▸ **Exercise description**
Among the lines below, restate word for word only those from the line with "Fettynas (790, 1126)" through the line with "You are a GUI", with both end lines kept.

- Opening Delimiter -

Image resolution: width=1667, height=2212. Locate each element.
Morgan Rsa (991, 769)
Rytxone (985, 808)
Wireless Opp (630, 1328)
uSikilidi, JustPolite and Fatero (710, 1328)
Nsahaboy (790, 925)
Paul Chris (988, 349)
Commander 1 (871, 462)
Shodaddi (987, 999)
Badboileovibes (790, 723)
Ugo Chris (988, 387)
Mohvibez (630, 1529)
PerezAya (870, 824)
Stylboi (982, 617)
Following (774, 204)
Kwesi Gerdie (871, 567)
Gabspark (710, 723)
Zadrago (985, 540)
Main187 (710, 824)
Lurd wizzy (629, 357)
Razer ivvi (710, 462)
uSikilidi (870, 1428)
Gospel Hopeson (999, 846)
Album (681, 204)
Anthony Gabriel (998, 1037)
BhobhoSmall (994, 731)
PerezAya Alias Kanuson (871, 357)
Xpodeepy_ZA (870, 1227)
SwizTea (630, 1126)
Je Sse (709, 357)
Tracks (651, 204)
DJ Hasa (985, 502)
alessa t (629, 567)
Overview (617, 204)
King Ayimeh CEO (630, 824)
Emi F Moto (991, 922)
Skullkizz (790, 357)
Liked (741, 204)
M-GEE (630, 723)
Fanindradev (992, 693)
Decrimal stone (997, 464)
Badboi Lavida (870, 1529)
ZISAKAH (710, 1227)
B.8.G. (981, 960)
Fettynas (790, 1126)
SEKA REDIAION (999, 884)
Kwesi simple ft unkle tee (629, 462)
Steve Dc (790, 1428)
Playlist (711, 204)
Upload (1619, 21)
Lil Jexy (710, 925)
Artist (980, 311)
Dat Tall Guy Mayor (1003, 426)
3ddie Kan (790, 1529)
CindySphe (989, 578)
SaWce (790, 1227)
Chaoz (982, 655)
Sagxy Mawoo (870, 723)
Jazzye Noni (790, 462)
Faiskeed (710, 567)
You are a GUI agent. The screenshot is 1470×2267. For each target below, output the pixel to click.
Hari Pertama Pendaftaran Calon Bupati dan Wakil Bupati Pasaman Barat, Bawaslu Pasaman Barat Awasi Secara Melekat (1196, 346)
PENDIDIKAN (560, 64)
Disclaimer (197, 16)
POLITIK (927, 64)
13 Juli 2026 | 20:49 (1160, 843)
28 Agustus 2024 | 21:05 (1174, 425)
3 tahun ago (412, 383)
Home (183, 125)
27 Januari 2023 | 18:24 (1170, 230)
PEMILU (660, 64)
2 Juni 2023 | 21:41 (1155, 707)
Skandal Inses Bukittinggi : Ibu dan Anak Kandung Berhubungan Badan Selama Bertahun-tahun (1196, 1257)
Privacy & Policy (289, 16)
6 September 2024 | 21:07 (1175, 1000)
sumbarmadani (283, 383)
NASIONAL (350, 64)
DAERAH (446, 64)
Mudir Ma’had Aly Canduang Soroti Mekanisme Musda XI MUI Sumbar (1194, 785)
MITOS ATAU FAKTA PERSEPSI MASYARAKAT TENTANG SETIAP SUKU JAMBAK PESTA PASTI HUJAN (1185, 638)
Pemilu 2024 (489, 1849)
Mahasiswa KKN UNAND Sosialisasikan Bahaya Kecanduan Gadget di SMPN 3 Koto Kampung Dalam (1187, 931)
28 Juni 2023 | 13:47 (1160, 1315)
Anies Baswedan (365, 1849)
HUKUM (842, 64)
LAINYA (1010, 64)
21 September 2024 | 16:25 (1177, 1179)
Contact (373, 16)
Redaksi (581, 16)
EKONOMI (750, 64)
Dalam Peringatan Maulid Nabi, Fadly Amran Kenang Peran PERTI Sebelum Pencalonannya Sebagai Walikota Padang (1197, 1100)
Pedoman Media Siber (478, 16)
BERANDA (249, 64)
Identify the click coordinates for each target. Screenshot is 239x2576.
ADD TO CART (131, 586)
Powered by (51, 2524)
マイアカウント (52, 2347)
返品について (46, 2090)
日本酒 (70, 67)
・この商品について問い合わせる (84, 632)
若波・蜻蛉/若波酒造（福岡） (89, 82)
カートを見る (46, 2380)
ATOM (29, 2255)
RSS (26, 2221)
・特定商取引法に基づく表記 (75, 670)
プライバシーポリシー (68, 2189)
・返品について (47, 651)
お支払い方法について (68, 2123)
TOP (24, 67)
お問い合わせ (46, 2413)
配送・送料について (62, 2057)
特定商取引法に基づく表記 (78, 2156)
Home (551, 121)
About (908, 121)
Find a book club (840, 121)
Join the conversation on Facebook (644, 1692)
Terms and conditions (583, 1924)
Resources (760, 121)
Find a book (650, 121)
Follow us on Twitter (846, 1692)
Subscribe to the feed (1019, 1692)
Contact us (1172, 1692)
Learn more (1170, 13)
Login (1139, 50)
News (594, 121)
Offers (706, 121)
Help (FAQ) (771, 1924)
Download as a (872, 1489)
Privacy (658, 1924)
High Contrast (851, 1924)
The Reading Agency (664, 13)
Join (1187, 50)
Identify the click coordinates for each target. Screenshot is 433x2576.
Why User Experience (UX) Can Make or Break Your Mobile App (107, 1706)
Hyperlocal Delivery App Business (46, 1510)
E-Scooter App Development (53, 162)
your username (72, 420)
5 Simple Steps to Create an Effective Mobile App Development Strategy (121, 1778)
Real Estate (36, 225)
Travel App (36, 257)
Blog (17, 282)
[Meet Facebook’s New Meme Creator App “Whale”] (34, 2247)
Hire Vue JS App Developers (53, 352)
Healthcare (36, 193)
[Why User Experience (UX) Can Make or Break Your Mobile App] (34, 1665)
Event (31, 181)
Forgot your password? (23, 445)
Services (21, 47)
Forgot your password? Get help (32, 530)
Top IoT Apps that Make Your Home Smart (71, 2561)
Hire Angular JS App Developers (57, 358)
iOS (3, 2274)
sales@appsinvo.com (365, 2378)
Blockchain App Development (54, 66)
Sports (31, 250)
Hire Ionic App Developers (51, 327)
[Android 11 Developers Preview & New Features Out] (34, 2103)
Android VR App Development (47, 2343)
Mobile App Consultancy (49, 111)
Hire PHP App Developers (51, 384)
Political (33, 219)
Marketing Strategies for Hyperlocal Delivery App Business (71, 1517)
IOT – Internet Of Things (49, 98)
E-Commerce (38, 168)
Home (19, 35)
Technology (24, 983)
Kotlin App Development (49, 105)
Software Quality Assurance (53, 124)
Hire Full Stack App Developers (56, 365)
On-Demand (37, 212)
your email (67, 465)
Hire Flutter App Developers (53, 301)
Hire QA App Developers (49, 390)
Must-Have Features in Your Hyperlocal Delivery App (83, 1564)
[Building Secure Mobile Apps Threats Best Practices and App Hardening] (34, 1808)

- Closing Delimiter -

▸ **Answer to this exercise**
Fettynas (790, 1126)
SEKA REDIAION (999, 884)
Kwesi simple ft unkle tee (629, 462)
Steve Dc (790, 1428)
Playlist (711, 204)
Upload (1619, 21)
Lil Jexy (710, 925)
Artist (980, 311)
Dat Tall Guy Mayor (1003, 426)
3ddie Kan (790, 1529)
CindySphe (989, 578)
SaWce (790, 1227)
Chaoz (982, 655)
Sagxy Mawoo (870, 723)
Jazzye Noni (790, 462)
Faiskeed (710, 567)
You are a GUI agent. The screenshot is 1470×2267. For each target below, output the pixel to click.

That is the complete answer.